I know she's trying to defend her brother.. but ugh..
She stands up for ANYBODY who she thinks is being picked on.
That got me in some trouble as a kid.. I did the same thing for my sister.. I've had my butt kicked up and down because of it. I try to explain to her that sometimes when somebody does something wrong, the only way they'll learn not to do it again is if they are corrected.
She's a little firecracker... seriously..
The good things -
We have potty training DOWN PAT. Struggling with that made me worry like crazy.. Its such a relief that she is 100% potty trained.
She learned how to change her own clothes. She gets to mad if I try to help.. "Me me me!!"
She also learned how to do small things like - Get her own drink, get her own snack from the pantry, put her socks and shoes on, turn lights off when she's leaving the room..
She's so smart.. She knows how to say her ABC's backwards.. No joke..  She can also count to 150..
I'm excited (and sad) about her started school this year.. I feel like I'm not challenging her enough here. She already knows most of what I can teach her for now.. "Mom, that is a parallelogram" ... Woa..



Marriage - 
Good.. Stable.. I didn't think we'd survive a visit from his family, but we did! lol
The beard... I wish it would go!!
 
Josh took Kadyn on her first daddy-daughter date. They went to see her first movie.. Big Hero.. She behaved and LOVED it.. I was kinda sad that I missed a "first" but I got to stay home and play with Wes! We have been trying to do more one-on-one time with the kids.

Me -
I'm a damn mess...
On Christmas day, I went to pick up Kadyn and my back did something crazy.. It felt like fireworks were going off in my lower back. I tried to ignore it, thinking I just pulled a muscle.
Friday I went to the doctor.. I couldn't handle the pain any more.. It has been making me snappy..
The doctor looked at it, felt my back, and told it it looked like the muscles were inflamed. (Idk)
He sent me to the hospital to be checked out.
They did some x-rays and all that..
The nurse said that the doctor at the hospital wanted to talk to my family doctor before really talking to me.
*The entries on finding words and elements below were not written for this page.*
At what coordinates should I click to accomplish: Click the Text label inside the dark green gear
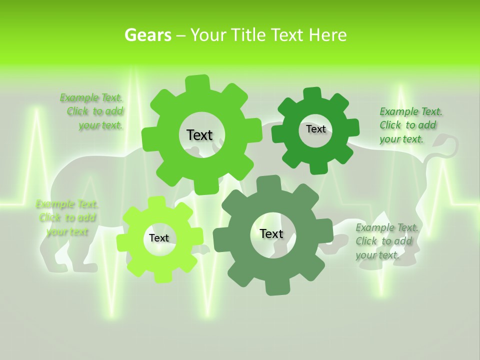point(316,129)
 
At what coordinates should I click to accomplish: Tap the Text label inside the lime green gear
point(158,238)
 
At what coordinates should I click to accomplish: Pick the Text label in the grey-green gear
point(271,234)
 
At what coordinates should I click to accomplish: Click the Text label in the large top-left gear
point(200,135)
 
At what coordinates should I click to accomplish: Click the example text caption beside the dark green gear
point(410,125)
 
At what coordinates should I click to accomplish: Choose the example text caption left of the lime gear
point(67,218)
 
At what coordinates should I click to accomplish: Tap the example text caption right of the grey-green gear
point(386,241)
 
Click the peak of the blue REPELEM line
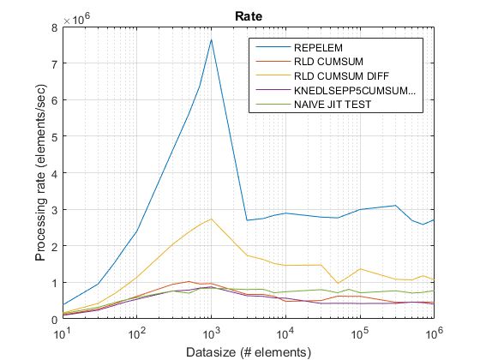211,39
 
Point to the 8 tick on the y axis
54,27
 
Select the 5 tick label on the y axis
54,137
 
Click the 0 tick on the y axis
54,319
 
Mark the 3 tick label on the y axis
54,210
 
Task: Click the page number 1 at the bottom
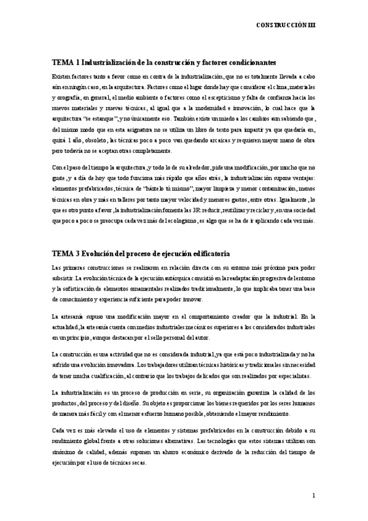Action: pyautogui.click(x=313, y=495)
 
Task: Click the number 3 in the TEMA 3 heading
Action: pyautogui.click(x=77, y=253)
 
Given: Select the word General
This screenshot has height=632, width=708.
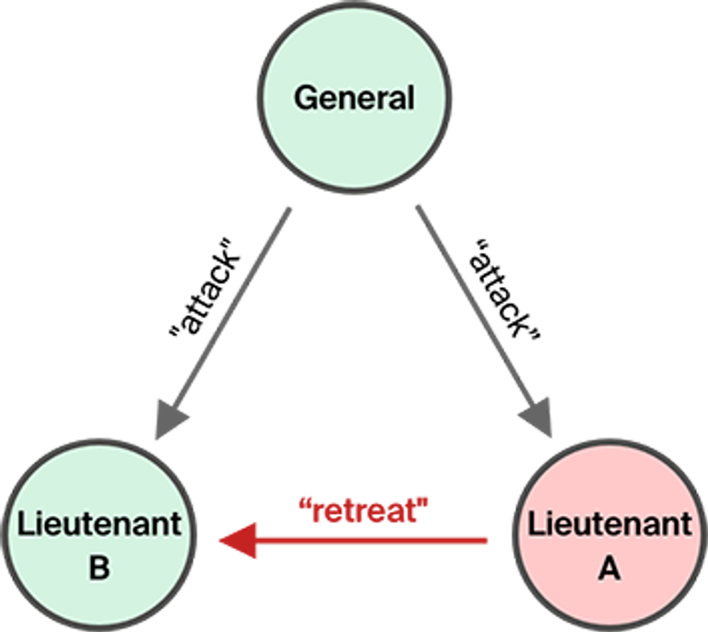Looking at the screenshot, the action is click(354, 98).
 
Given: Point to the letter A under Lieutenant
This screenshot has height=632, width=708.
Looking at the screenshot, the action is click(608, 568).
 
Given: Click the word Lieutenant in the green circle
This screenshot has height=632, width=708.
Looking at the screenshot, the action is click(100, 525).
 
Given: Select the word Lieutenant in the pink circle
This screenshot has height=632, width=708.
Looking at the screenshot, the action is click(608, 525).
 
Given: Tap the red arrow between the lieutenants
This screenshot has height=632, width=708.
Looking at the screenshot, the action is click(369, 540).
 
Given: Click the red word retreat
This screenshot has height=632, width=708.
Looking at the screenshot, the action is click(366, 511).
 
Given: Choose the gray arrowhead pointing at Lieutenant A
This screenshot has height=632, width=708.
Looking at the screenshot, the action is click(537, 421).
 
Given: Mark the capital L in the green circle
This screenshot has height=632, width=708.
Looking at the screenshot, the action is click(24, 525).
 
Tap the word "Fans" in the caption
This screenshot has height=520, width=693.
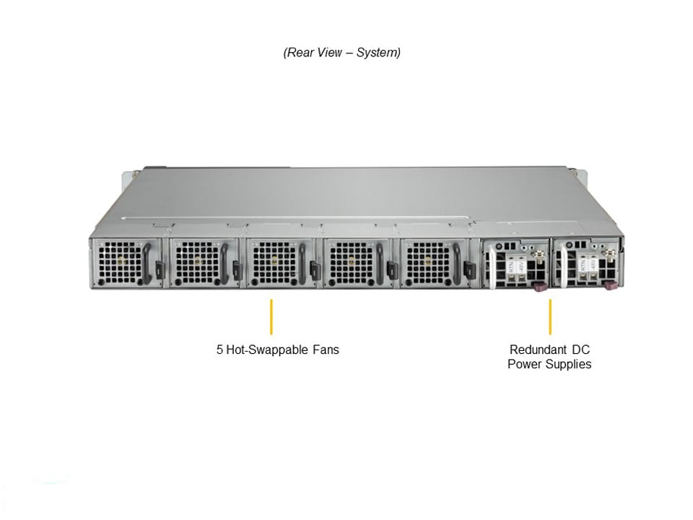(326, 350)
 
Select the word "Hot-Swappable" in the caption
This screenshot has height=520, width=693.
(267, 350)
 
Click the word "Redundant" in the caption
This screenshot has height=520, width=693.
(535, 350)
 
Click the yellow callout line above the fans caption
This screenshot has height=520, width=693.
(271, 316)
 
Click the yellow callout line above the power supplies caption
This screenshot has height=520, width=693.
(550, 316)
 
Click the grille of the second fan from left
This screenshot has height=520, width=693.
(197, 263)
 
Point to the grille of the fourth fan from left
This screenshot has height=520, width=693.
(351, 263)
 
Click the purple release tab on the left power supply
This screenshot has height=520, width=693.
(541, 287)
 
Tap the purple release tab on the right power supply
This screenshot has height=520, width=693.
(611, 287)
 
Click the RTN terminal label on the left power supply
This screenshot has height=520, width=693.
(511, 266)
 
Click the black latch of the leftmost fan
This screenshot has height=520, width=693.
(160, 269)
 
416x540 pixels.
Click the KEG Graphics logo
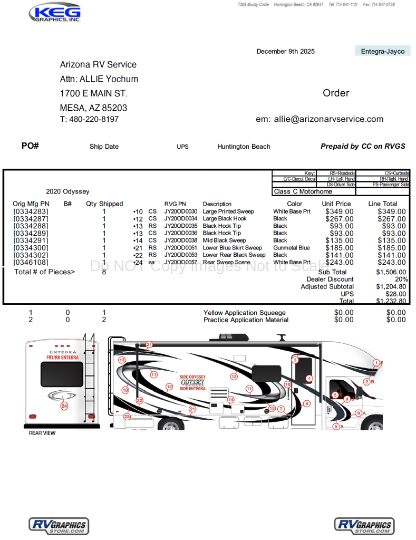pos(54,13)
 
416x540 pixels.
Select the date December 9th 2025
pos(285,51)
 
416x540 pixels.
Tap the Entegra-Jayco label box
pos(383,51)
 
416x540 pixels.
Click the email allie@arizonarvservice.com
pos(328,119)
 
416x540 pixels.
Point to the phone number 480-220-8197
pos(94,119)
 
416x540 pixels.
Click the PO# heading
pos(30,146)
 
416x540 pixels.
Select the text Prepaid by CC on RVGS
pos(363,146)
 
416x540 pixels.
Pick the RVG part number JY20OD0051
pos(180,247)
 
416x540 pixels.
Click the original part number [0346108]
pos(31,262)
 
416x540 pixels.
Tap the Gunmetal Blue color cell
pos(291,247)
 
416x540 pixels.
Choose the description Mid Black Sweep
pos(224,240)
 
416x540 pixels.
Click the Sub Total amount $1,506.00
pos(391,272)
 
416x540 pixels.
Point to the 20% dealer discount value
pos(401,279)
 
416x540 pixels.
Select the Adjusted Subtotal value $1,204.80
pos(391,287)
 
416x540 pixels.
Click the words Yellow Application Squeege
pos(244,313)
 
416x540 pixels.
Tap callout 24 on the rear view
pos(64,406)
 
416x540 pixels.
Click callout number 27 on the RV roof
pos(149,344)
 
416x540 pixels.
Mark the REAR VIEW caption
pos(42,433)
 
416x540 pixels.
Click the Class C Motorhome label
pos(303,192)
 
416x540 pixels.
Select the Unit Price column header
pos(336,204)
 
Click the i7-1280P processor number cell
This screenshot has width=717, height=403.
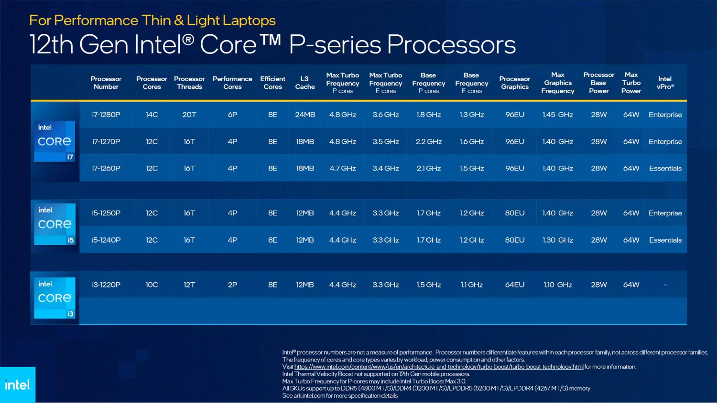106,115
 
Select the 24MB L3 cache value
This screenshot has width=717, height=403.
305,115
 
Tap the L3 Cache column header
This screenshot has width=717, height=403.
305,83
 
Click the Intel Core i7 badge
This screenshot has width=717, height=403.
54,141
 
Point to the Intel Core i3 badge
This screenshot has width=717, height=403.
54,298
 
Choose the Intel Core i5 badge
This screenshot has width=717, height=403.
54,224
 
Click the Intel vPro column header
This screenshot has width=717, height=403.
665,83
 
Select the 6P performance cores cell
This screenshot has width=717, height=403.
232,115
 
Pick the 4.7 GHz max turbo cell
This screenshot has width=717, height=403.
343,169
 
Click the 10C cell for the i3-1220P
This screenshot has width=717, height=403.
152,285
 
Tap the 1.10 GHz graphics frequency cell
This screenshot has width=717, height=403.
557,285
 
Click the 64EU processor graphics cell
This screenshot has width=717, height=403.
515,285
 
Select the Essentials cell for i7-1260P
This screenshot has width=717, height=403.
665,169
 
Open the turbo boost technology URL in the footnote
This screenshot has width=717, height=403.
438,367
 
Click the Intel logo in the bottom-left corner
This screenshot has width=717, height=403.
18,385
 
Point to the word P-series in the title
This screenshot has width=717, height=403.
335,45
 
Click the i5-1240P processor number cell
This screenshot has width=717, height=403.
106,240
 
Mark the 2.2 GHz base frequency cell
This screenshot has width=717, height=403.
429,142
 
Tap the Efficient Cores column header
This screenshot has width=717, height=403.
272,83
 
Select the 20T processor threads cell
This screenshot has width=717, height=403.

I thought that was strange, but I'm trying to stay calm about all of it.
I'm hoping by "doctor" she means radiologist. because in that case.. that's normal!
My internist gave me muscle relaxers. an anti-inflammatory pill and told me he wanted me to start physical therapy ASAP.. IDK.. We'll see.. Its hard with 2 kids!
I just keep hoping that I'll wake up, and everything will feel better... maybe?
I also have a monster cold.. Which makes everything ache a little more than normal.. I'm keeping that in mind..
I just want to feel better!!

Other stuff

My mom came up for thanksgiving.. We also did Christmas while she was here. I miss her! =(


Josh's dad came up. This is Phil, Josh's best friend, Josh's dad, and Josh.
They love monopoly.. *cringe*
Josh's brother and his family also came up.. Not really much I can say about that.